Deviating momentarily from our theme of light, and the famous scientists who were involved in figuring out its properties, here is some light relief, concerning scientists who never actually existed:

  • The Italian Stronzo Bestiale appeared as a co-author in many erudite physics papers connecting fractal geometry, irreversibility, and the second law of thermodynamics, along with the U.S. scientists Bill Moran and William G. Hoover. Until Bestiale joined them, their papers were being rejected. But Moran and Hoover had simply made this person up, and named him after hearing two Italian women on an aeroplane constantly referring to someone called “stronzo bestiale,”, which they discovered was not actually a person’s name, but meant “total asshole”. You can even get a T-shirt “I’m friends with Stronzo Bestiale”.

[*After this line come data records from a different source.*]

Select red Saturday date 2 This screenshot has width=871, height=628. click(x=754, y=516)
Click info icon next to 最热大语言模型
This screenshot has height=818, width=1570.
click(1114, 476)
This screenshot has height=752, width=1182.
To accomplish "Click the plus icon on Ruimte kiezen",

  • The mathematician Nicolas Bourbaki is actually the pseudonymous cover for a group of anonymous (mainly French) mathematicians who set out to revolutionize mathematics in the early part of the twentieth century. “Bourbaki” authored a number of books, and to this day the “Bourbaki group” (Association des collaborateurs de Nicolas Bourbaki) has an office in Paris.
  • Monsieur le Blanc was another French mathematician who made many important discoveries, and impressed such famous mathematicians such as Lagrange and Gauss. But Monsieur le Blanc was actually a woman, Sophie Germaine, who had been forced to assume a male identity (that of a dead student) because women were banned from universities.
  • Finally, Dundee, M. is referenced in a paper of mine as an Australian expert. He is, of course, Mick “Crocodile” Dundee.